Start Supplied text

A thicker plate, while having a lower BHN, also benefits from its thickness creating as much resistance pr. lenght as a thinner higher BHN plate. You don't understand this glen, you've just proven that.

That the penetration figures are close to linear is completely normal, infact it would be rather strange if they were not, since a projectile has a certain ballistic coefficient the drop in speed and thus energy will always be linear. 

Look at the Soviet penetration figures, they're linear as-well, so are these fake according to you as-well glen ???

Now do you see that you're making no sense at all glen ??

As for the energy put on the target you didn't understand once again. The total KE doesn't matter, it's the concentration of that energy which matters! (The reason a needle has an easier time penetrating your skin than a soda bottle) 

*88mm KwK43*

Projectile weight: 10.4 kg (APCBC)
Muzzle Velocity: 1000 m/s
Total Kinetic Energy: 5200 KJ
Kinetic Energy pr. cm^2: *85.49 KJ*

*100mm D-10T* 

Projectile weight: 15.88 kg (APBC)
Muzzle Velocity: 887 m/s
Total Kinetic Energy: 6250 KJ
Kinetic Energy pr. cm^2: *79.57 KJ*

*122mm D-25T*

Projectile weight: 25 kg (APBC)
Muzzle Velocity: 780 m/s
Total Kinetic Energy: 7605 KJ
Kinetic Energy pr cm^2: *65.05 KJ*

As you can see the 88mm KwK43 concentrates a far higher amount of energy than any of the other guns, hence its much better penetration performance. Simple physics glen, something which doesn't change and something you can't run away from.

So the below results at the Aberdeen proving grounds USA against vertical 240 BHN RHA plates are no surprise:

*88mm KwK43 L/71 88mm KwK36 L/56*






*122mm D-25T L/46*


----------



## Soren (Mar 9, 2008)

plan_D said:


> I still believe 90 tons to be too heavy, Soren. The Panther F would have been more than good enough against the new Allied and Soviet armour and it certainly would have been the most practical. I think the modern development of the tank speaks for itself on this issue.

End Supplied text

◆ Set problem:
Please answer these questions from the tank gun thread, one a line:
1. What muzzle velocity is given for the 100mm D-10T?
2. What projectile weight is listed for the 122mm D-25T?
3. What plates were the Aberdeen proving grounds results against?
Nothing in the data after this point matters here.

Start Data shown

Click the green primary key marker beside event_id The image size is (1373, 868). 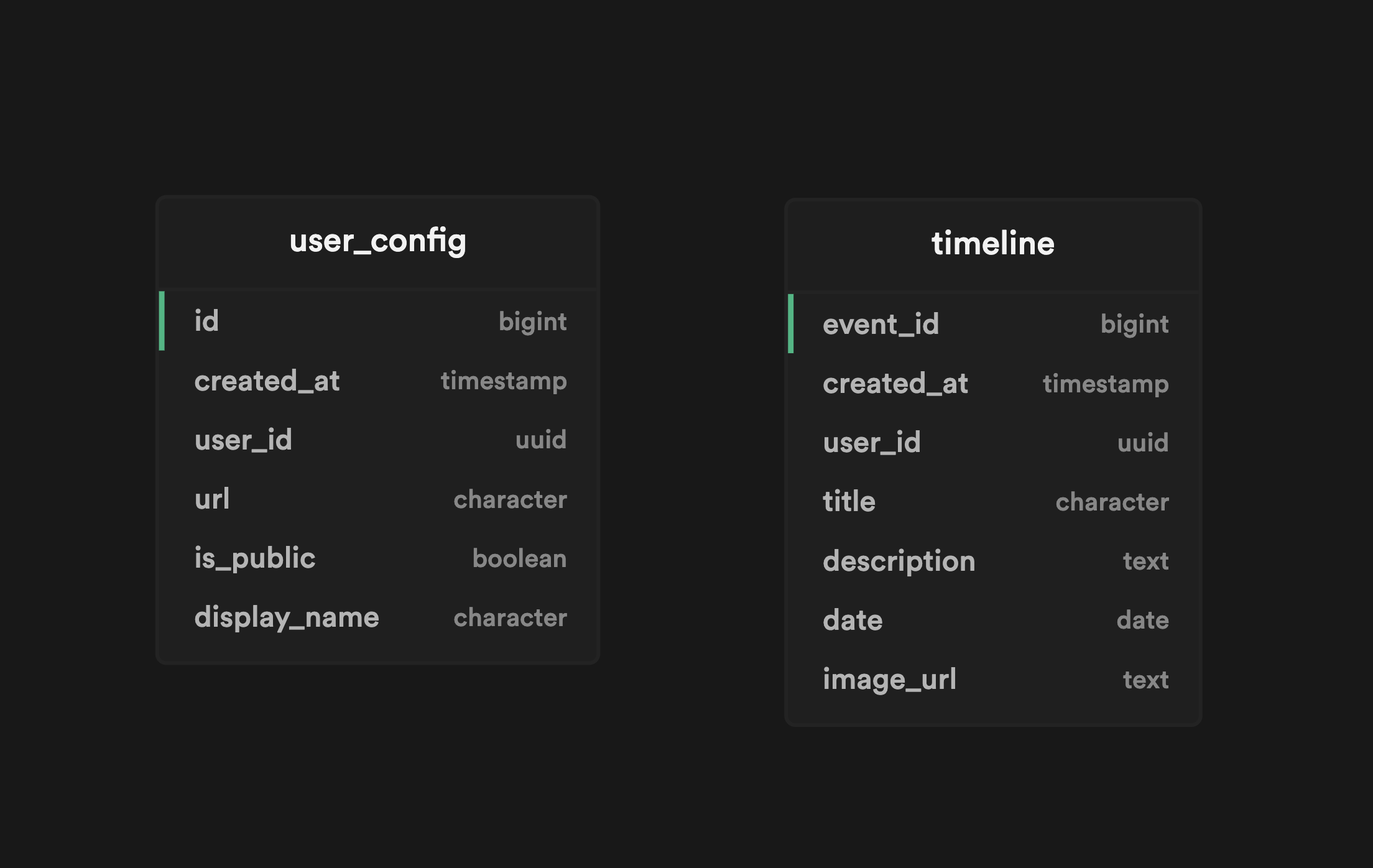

End Data shown

◆ Task answer:
1. 887 m/s
2. 25 kg (APBC)
3. Vertical 240 BHN RHA plates